O Tribunal do Júri da Comarca de Guarulhos começa nesta segunda-feira (22) o julgamento de três indivíduos acusados de envolvimento na morte do empresário Antônio Vinícius Gritzbach, identificado como delator do Primeiro Comando da Capital (PCC). O julgamento ocorrerá no Fórum Criminal de Guarulhos, na Grande São Paulo, e está programado para durar cinco dias.
O juiz Rodrigo Tellini de Aguirre Camargo presidirá o júri, que examinará as responsabilidades de Denis Antonio Martins, Ruan Silva Rodrigues e Fernando Genauro da Silva nos crimes de homicídio qualificado e tentativa de homicídio. Todos os réus encontram-se detidos.
Antônio Vinícius Gritzbach foi assassinado a tiros no dia 8 de novembro de 2024, em uma ação audaciosa ocorrida durante o dia no Aeroporto Internacional de Guarulhos, o mais movimentado do Brasil. No ataque, o motorista de aplicativo Celso Araújo Sampaio de Novais, de 41 anos, também foi atingido e faleceu, e outras duas pessoas sofreram ferimentos.
Este caso chamou a atenção nacional devido à ousadia da execução e à relação da vítima com investigações sobre o crime organizado. Apesar de atuar no mercado imobiliário, Gritzbach era investigado por suspeitas de lavagem de dinheiro para facções criminosas, como o PCC e o Comando Vermelho, e colaborava com as autoridades, fornecendo informações sobre membros dessas organizações. Essa colaboração é considerada pela polícia como um dos motivos que levaram ao seu assassinato.
A investigação, conduzida pelo Departamento de Homicídios e Proteção à Pessoa (DHPP), foi finalizada em quatro meses e é considerada uma das mais complexas dos últimos anos, resultando em um inquérito de cerca de 500 páginas. O trabalho investigativo levou ao indiciamento de oito pessoas, sendo seis por participação direta no homicídio e duas por auxílio na fuga dos executores.

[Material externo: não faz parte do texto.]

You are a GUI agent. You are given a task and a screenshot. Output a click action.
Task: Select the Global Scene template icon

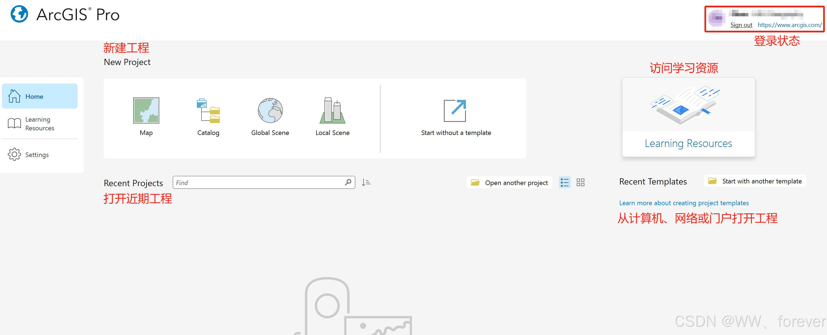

Adicionalmente, as investigações revelaram a participação de 18 policiais militares, que agora são réus no processo. Três deles, identificados como executores dos disparos, foram pronunciados e serão julgados pelo Tribunal do Júri, permanecendo presos no Presídio Militar Romão Gomes, localizado na capital paulista.